Each line in the listing below that contains "first" should be returned.

### AVAILABLE DATA
========================================

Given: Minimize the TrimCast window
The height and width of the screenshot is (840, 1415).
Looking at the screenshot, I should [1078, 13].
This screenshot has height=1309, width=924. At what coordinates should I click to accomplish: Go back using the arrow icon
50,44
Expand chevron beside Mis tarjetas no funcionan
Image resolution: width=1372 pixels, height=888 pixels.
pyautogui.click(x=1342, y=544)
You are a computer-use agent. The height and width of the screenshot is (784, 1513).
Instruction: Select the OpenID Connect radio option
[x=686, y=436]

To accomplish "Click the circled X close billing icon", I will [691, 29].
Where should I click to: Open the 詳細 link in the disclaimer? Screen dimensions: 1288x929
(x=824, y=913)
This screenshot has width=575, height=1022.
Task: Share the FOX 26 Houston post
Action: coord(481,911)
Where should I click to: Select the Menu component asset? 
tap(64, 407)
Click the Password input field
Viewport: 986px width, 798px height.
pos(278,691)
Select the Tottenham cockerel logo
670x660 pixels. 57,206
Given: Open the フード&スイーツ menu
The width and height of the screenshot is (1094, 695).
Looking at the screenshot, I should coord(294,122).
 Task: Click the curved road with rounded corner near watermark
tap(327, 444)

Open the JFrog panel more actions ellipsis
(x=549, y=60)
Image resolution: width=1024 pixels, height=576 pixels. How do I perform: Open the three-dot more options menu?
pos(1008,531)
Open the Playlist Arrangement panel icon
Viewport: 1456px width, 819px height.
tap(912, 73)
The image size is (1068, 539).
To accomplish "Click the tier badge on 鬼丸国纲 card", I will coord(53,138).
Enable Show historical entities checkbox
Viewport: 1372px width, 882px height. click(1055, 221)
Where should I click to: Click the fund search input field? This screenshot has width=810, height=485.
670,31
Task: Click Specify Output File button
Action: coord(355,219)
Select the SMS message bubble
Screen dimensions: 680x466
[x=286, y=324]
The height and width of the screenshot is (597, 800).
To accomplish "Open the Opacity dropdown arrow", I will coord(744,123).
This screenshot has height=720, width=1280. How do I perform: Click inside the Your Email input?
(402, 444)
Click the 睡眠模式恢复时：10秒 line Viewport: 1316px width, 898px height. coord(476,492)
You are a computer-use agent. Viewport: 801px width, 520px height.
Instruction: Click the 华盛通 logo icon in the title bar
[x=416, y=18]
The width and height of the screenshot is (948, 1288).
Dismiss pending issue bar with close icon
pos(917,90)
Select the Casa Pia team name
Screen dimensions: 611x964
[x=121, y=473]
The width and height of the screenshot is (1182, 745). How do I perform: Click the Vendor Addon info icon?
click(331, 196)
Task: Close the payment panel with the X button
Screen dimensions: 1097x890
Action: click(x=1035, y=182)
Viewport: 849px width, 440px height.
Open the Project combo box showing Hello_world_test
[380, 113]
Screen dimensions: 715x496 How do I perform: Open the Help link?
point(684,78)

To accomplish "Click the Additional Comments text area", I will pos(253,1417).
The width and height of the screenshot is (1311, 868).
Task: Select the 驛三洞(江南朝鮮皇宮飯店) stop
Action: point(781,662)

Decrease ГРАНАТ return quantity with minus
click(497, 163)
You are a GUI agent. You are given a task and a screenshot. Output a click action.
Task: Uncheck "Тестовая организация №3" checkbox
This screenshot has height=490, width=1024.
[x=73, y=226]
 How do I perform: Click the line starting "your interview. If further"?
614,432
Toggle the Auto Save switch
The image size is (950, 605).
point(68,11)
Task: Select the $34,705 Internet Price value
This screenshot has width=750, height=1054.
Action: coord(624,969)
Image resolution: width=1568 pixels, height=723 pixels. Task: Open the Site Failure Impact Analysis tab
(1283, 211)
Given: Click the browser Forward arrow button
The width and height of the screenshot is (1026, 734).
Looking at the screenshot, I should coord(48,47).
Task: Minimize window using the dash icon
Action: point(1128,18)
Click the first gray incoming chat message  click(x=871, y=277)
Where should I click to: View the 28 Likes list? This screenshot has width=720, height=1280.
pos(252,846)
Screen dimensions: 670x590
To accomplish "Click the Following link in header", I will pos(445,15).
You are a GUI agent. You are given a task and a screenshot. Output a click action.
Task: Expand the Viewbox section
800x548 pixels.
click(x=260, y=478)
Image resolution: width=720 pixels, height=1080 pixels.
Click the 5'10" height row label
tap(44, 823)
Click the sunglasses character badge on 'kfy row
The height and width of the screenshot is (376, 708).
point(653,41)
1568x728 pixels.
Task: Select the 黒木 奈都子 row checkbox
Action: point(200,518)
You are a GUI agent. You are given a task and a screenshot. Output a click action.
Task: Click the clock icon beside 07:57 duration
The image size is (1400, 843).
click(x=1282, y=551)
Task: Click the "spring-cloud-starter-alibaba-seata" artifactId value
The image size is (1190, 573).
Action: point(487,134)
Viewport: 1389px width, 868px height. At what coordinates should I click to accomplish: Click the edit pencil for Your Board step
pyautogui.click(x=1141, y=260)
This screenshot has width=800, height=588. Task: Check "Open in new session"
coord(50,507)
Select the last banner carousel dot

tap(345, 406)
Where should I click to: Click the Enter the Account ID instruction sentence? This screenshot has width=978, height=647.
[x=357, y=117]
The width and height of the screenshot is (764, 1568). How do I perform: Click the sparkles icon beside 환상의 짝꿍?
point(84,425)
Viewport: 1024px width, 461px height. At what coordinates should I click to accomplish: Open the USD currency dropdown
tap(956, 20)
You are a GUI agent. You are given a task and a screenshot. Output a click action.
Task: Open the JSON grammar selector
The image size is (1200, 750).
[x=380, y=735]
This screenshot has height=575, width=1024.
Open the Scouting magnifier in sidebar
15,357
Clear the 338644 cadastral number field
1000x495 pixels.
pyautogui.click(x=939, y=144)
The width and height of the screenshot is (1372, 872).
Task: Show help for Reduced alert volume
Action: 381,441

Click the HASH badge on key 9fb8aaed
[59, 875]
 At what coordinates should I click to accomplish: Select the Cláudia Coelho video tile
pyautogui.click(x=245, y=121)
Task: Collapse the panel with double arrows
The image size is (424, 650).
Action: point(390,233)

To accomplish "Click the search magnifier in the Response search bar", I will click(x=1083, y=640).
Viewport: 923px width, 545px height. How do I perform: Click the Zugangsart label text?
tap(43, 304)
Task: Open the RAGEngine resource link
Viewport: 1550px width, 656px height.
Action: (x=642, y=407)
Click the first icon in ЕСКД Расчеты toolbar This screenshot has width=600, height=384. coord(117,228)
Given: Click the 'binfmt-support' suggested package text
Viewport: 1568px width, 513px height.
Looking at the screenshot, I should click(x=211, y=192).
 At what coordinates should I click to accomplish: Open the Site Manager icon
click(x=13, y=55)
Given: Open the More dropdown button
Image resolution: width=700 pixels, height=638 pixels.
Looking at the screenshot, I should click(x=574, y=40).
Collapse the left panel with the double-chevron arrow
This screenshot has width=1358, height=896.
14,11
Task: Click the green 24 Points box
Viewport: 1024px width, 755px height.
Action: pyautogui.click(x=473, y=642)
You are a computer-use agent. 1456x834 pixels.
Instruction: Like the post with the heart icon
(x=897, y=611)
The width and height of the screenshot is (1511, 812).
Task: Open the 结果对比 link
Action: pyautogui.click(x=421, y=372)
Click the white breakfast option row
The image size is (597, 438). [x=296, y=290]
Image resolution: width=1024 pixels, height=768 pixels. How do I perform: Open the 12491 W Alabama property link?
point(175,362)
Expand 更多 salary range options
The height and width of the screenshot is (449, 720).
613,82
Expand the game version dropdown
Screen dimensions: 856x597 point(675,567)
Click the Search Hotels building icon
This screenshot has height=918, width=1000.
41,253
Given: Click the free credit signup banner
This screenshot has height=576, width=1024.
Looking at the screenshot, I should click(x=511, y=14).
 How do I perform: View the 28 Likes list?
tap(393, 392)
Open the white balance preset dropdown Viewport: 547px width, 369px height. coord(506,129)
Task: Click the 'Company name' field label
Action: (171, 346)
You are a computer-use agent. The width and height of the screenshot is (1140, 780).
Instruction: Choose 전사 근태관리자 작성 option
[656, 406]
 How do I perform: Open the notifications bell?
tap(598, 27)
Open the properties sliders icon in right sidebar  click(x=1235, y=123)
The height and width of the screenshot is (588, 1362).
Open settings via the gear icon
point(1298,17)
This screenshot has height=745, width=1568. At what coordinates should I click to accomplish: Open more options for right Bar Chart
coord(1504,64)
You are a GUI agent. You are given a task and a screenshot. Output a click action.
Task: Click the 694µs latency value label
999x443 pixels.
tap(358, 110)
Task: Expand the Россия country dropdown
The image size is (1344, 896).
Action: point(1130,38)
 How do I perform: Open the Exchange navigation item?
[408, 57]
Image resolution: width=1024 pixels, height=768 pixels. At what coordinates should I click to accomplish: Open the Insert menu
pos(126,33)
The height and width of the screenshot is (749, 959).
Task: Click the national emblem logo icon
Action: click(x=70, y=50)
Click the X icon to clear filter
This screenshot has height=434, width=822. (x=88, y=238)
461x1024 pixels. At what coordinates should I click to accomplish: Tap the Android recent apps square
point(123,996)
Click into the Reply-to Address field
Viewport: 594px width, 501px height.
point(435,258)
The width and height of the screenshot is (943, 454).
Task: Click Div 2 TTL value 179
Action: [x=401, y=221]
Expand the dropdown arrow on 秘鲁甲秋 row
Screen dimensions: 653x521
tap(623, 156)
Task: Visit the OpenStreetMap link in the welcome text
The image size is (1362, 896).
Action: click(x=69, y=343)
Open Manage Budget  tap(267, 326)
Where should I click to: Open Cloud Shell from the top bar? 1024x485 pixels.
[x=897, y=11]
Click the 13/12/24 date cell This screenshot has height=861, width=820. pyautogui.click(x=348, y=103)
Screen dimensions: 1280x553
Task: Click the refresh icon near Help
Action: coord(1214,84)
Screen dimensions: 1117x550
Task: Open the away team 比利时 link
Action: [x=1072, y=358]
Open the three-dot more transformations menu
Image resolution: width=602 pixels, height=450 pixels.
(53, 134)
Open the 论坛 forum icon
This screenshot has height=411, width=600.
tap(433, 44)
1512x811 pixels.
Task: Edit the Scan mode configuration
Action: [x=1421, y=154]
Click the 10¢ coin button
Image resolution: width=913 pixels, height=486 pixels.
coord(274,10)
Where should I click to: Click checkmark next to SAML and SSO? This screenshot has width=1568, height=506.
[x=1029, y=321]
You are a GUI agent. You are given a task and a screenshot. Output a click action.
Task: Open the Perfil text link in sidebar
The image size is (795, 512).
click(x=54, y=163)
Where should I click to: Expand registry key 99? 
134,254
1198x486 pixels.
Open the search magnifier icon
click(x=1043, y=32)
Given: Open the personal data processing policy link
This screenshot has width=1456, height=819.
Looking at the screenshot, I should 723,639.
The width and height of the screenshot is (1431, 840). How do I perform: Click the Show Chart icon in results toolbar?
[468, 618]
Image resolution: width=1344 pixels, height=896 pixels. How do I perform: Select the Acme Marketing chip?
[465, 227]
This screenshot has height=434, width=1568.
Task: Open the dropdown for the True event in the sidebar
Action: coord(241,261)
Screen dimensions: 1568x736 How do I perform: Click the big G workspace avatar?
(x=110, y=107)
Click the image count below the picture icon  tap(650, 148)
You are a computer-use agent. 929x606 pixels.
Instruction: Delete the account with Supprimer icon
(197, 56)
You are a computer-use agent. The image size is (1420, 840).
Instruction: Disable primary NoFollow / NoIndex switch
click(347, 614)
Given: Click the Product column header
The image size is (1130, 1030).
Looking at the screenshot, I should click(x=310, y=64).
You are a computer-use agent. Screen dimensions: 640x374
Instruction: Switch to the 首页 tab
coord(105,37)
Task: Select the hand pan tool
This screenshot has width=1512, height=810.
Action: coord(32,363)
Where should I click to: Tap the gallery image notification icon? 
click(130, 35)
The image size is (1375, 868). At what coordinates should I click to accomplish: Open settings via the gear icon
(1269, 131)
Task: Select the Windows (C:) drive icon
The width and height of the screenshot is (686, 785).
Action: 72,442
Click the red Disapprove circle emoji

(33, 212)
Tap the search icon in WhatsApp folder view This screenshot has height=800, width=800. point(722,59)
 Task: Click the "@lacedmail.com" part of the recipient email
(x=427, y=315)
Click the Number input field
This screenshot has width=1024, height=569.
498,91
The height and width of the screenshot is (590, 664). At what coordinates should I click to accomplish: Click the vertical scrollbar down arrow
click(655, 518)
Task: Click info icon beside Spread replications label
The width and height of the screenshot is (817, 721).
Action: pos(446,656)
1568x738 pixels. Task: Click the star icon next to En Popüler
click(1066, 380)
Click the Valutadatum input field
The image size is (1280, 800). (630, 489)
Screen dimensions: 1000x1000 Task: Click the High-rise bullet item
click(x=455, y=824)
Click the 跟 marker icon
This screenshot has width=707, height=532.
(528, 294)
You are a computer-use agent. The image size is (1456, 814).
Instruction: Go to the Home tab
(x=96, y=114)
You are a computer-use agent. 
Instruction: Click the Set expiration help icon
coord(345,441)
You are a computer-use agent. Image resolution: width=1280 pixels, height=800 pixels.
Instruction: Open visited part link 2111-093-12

========================================

### ANSWER FOR THE TASK
Click the first gray incoming chat message  click(x=871, y=277)
Click the first icon in ЕСКД Расчеты toolbar This screenshot has width=600, height=384. coord(117,228)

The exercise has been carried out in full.